■ **DATASET RECORDS**:
⁂
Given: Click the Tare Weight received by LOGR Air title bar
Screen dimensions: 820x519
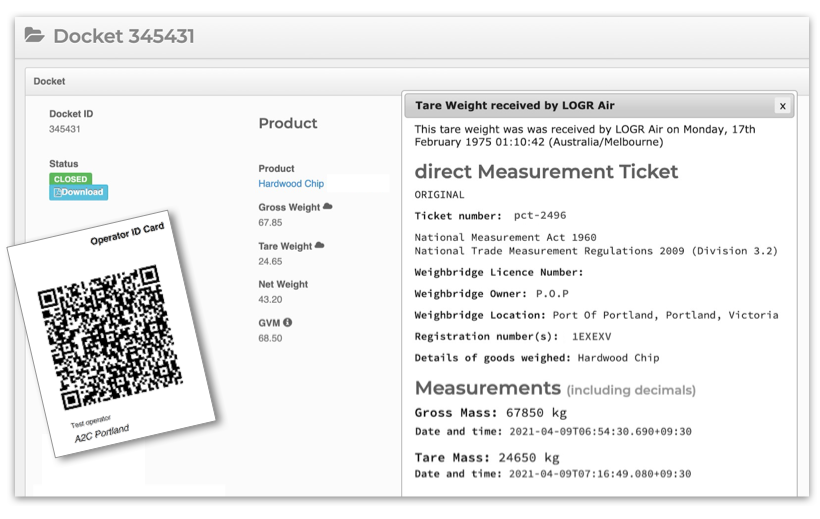Looking at the screenshot, I should point(599,106).
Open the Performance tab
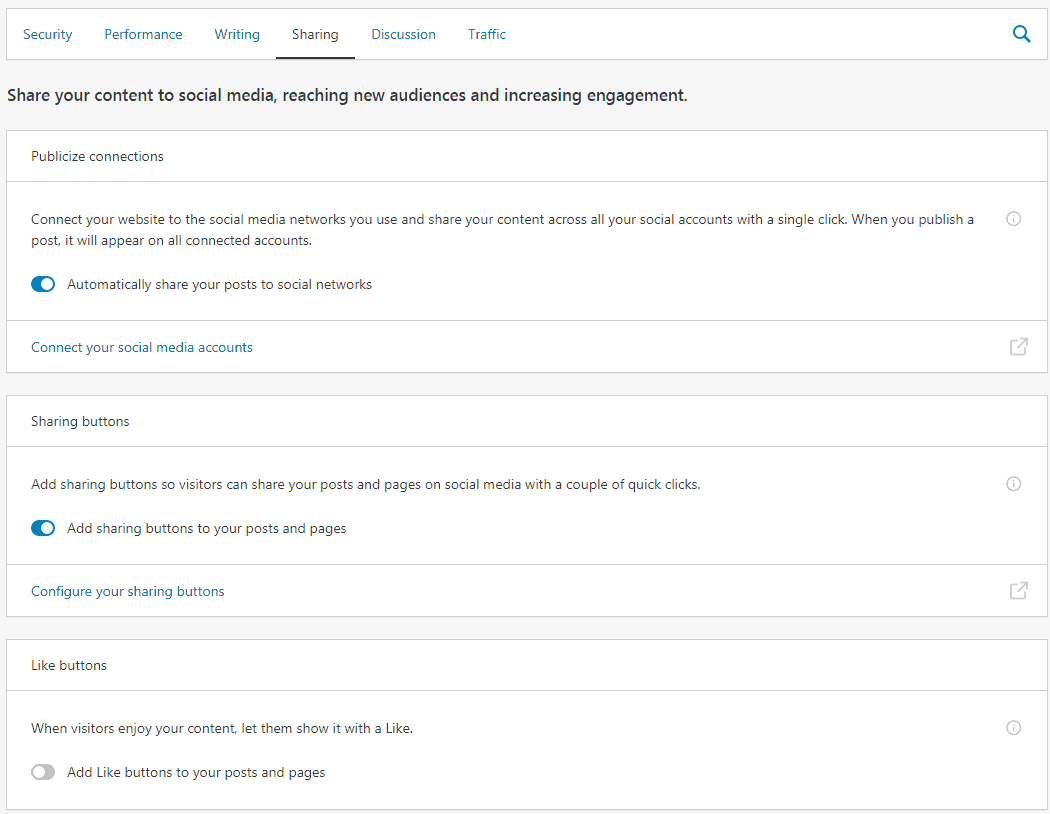 [143, 34]
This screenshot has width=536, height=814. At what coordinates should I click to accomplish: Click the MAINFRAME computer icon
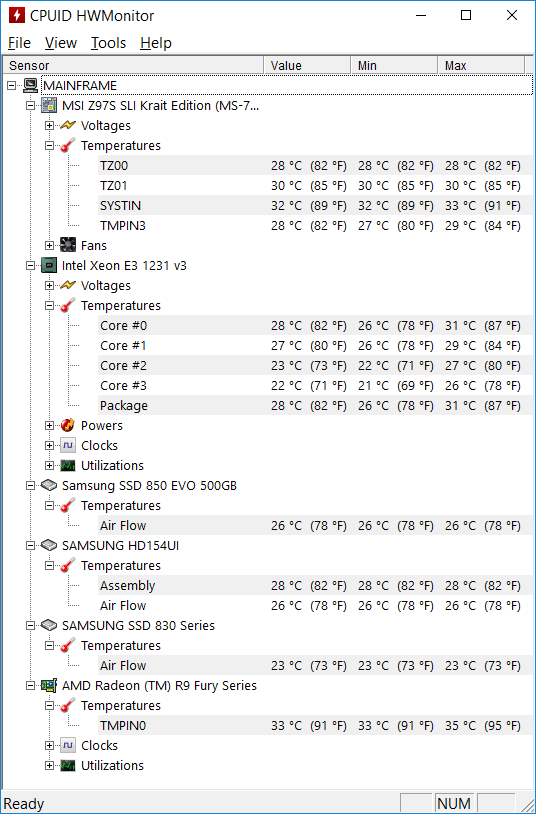(x=31, y=86)
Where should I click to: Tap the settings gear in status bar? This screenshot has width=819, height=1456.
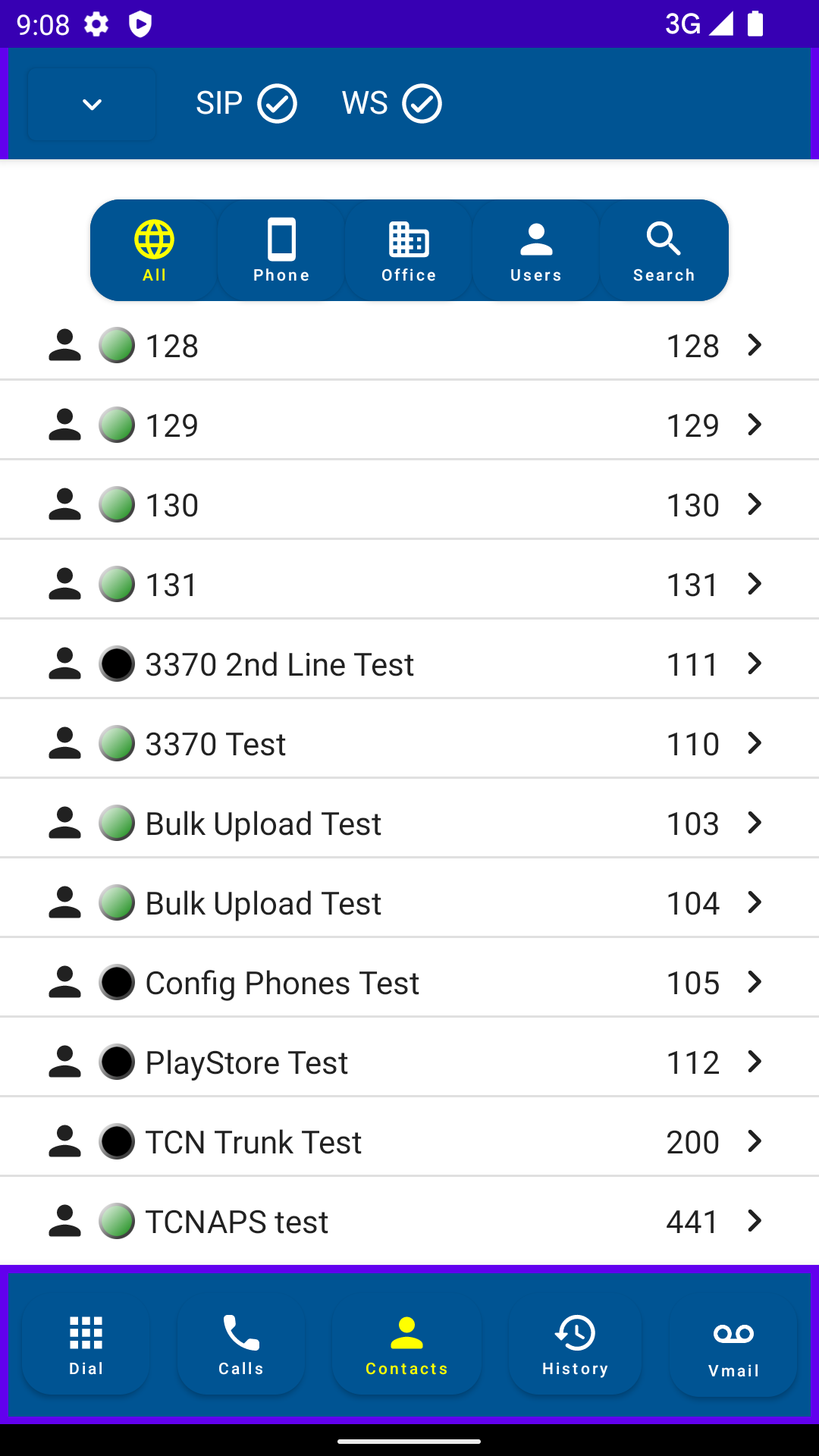pos(96,24)
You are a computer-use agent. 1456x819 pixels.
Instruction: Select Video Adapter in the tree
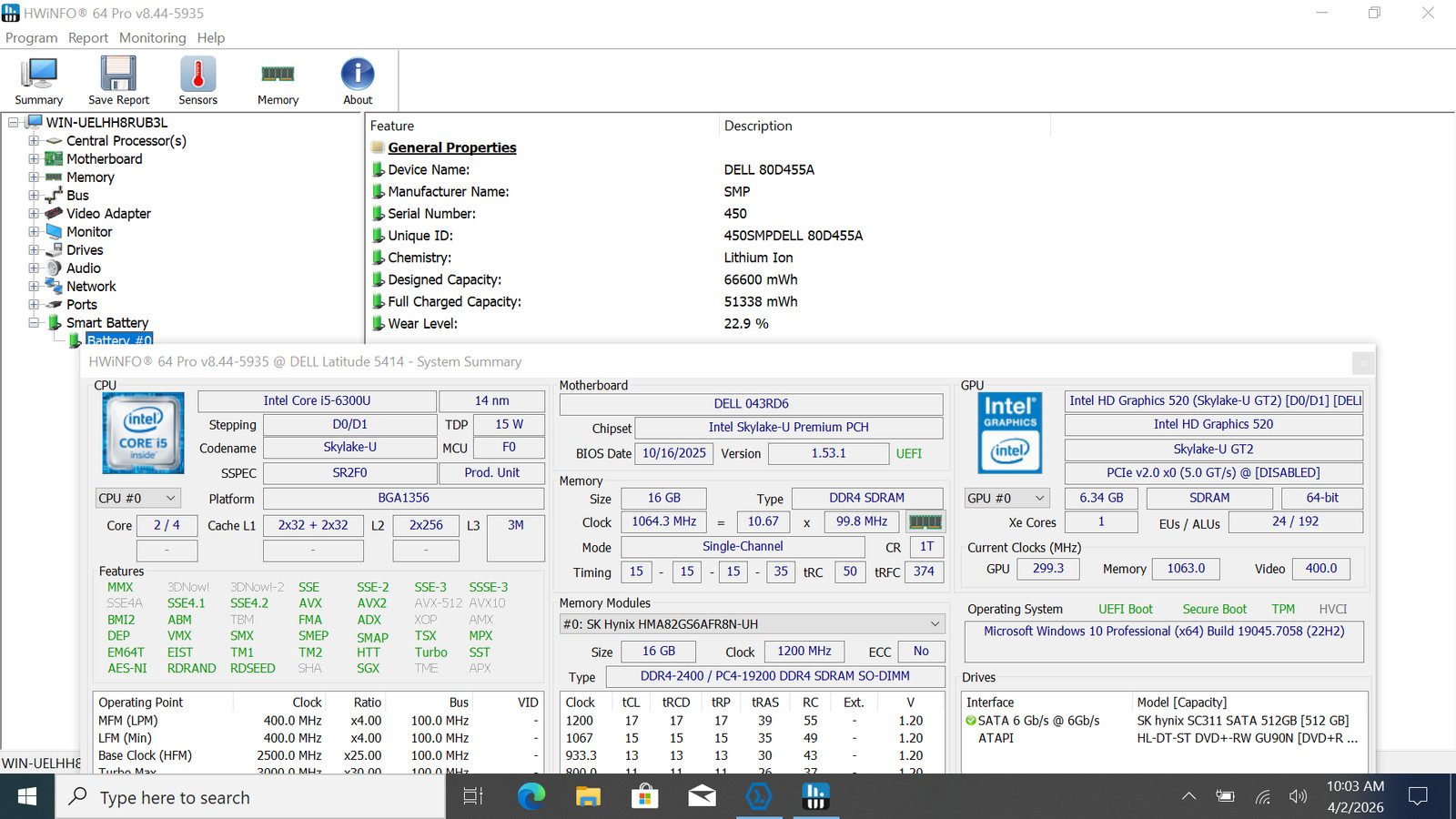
⁂
■ **WHAT YOU HAVE TO DO**:
The required answer is every line from the one containing "Open the Performance tab" through the last line of the entries, restated word for word and with no pictures.

■ **REPLY**:
Open the Performance tab
 [143, 34]
This screenshot has width=536, height=814. At what coordinates should I click to accomplish: Click the MAINFRAME computer icon
(x=31, y=86)
Where should I click to: Tap the settings gear in status bar? This screenshot has width=819, height=1456.
pos(96,24)
You are a computer-use agent. 1456x819 pixels.
Instruction: Select Video Adapter in the tree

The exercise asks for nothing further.